知的障害のある作家のアートが叶える、ハッピーステイ
並木通りに位置する「ハイアット セントリック 銀座 東京」に、知的障害がある作家たちのアートが配されたコンセプトルームが登場。身を置くことで、いつの間にかハッピーな気分になれる不思議な空間が広がっています。コンセプトルームのデザインを担当した乃村工藝社の吉村峰人さんに、アートと福祉の出合いが提案するライフスタイルについて伺いました。
アーティスト13名によるカラフルな18作品が
名だたるハイブランドが立ち並ぶ銀座の並木通りに、しっくりとなじむ「ハイアット セントリック 銀座 東京」。その街の個性や文化への強い好奇心を持つアクティブトラベラーをターゲットに、アートを取り入れた斬新なインテリアが特徴のホテルだ。
そんなあこがれホテルに、2022年7月31日までの期間限定で、知的障害のある作家によるアートに彩られた客室(スタンダードとスイートの2タイプ)が登場したと聞き、さっそく訪れてみた。重厚なスイートルームのドアを開ける。と、まず目に飛び込んできたのは、さまざまな色が弾けるハッピーなアート作品たちだ。
「これらは、知的障害のある作家たちを世に紹介している福祉実験ユニット『ヘラルボニー』の契約アーティストたちの作品です」とは、コンセプトルームのデザインを担当した吉村峰人さん。
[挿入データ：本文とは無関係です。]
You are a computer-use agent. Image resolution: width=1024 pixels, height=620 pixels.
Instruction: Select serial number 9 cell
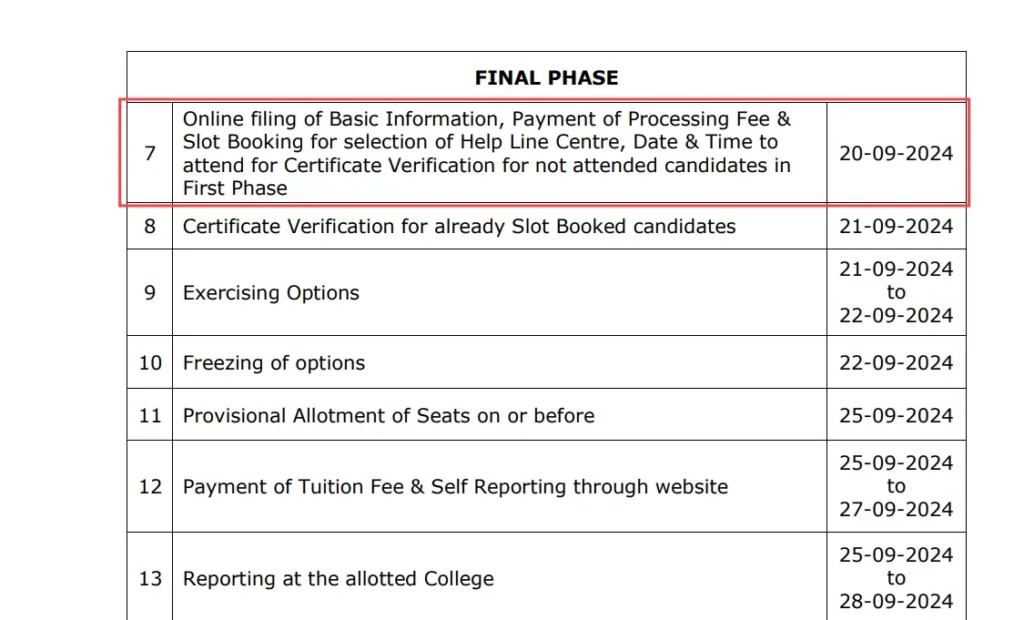[150, 293]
「コンセプトルーム2部屋に配されているのは、13名のアーティストによる18作品です。彼らの作品の多くは、多彩な色を使って、根気よく書かれた連続性のあるものが多いんですよね。使っている色も繰り返されるパターンもさまざまなのに、どれを組み合わせてもしっくりなじむのが不思議です」(吉村さん、以下同)。
室内には、カラフルなアート作品が、そこここにちりばめられている。それらは不思議な統一感で、居心地のよい空間を作り出しているのだ。
ハッピーなアートで、ライフスタイルにも変化を
「カラフルな色彩と連続した形が、キャンバスから飛び出して広がり続けていくような感じ。床に配したラグがそのまま壁につながっていくデザインにしたのは、そんなアートのなかに入りこんだような、豊かな時間を体感していただきたかったからです」。
今回のコンセプトルームには、ホテルステイの体験にとどまらず、アートを生活に取りこんでいくヒントをちりばめているという。「たとえばカラフルなハンガーにいつもの服をかけてみるだけで、『この服、じつはこんな色とも合うんだ』なんていう発見が生まれます。意識が変わることで、服の整え方も変わってくるでしょう」。リビングエリアのソファには、色鮮やかなスカーフがあしらわれており、空間を華やかに演出。たしかにこれなら、生活空間にも取り入れられそうだ。
にぎやかな色彩のなかに数字が隠れていたり、空想の家の間取り図のような絵が潜んでいたり。「へラルボニーの契約アーティストたちの作品は、とても表情豊かです。そんなアートに囲まれていると、なんだか楽しくなってしまいますよね」。
「サステナブルな素材を使ったプロダクトです、というものは多いと思うのですが、それだけではなく、知的障害のあるアーティストの作品を身をもって体感することで、ライフスタイルにちょっとした変化が現れる。ホテルが、彼らの“異彩”のアートと人々をつなぐハブになれれば理想的です」。